A caça ao coelho-bravo na zona ocidental de São Miguel está interditada durante cerca de dois meses, devido ao surgimento de um novo surto da Doença Hemorrágica Viral (DHV), anunciou esta quarta-feira o Governo dos Açores.

A Secretaria Regional da Agricultura e Florestas, através da Direção Regional dos Recursos Florestais, vai proceder a alterações no calendário venatório 2019/2020 relativo à ilha de São Miguel, devido ao surgimento de um novo surto da Doença Hemorrágica Viral (DHV) confirmado na parte ocidental da ilha e que está a afetar a população de coelho bravo”, adianta uma nota divulgada esta manhã pelo executivo regional.

De acordo com a secretaria, a medida pretende “minimizar a disseminação da doença para outras zonas com grande abundância de coelho”, acrescentando que “ainda esta semana será publicada em Jornal Oficial a portaria que procede à alteração do calendário venatório para a ilha de São Miguel, sendo que a proibição vai durar cerca de dois meses, funcionando como período de quarentena”.

Assim, “ficará interdita a caça ao coelho e a libertação de cães de caça até 31 de dezembro”, bem como a utilização de cães-de-parar ou de cães para cobro para a caça aos patos e para o pombo-das-rochas “até 30 de novembro, na zona ocidental da ilha de São Miguel”, explica a nota.

Segundo a Secretaria Regional da Agricultura, “a nova variante da DHV chegou aos Açores em finais de 2014, sendo o vírus transmitido por contacto direto entre coelhos doentes, contacto com material orgânico proveniente de coelhos doentes ou através de vetores vivos e de objetos contaminados, podendo os caçadores e os cães de caça funcionar como um meio de disseminação da doença”.

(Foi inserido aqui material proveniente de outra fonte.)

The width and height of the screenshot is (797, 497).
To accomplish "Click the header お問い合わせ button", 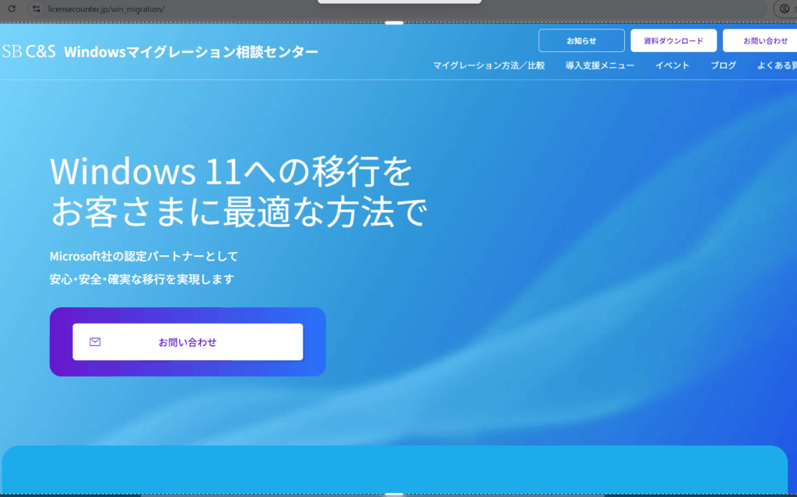I will (x=762, y=40).

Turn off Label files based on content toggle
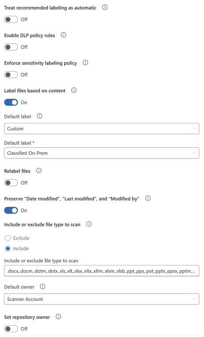click(11, 102)
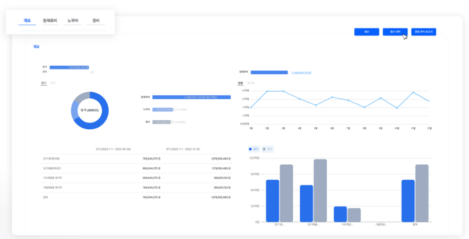Click the 노무비 horizontal breakdown bar
Screen dimensions: 469x239
pos(163,110)
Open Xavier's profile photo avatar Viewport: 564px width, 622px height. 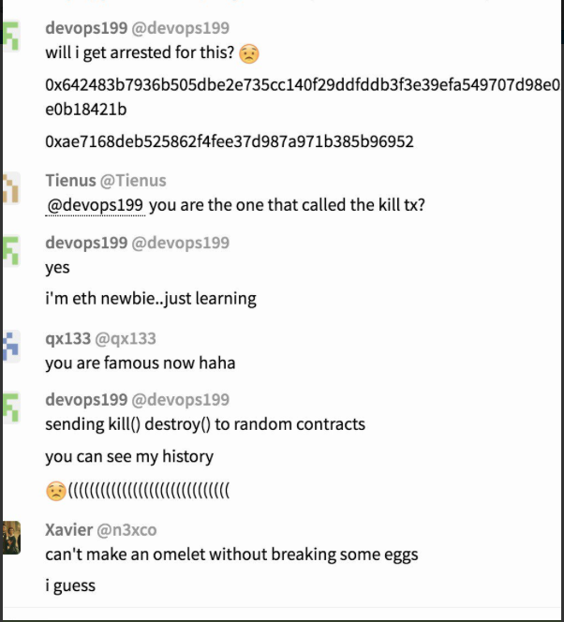pos(10,537)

A secretaria refere que esta decisão de interditar a caça “foi consensualizada numa reunião do Conselho Cinegético para a ilha de São Miguel”. Na reunião foram apresentados os resultados da monitorização mensal realizada para o coelho-bravo, desenvolvida pelos Serviços Florestais de ilha, bem como concertada a alteração do calendário venatório.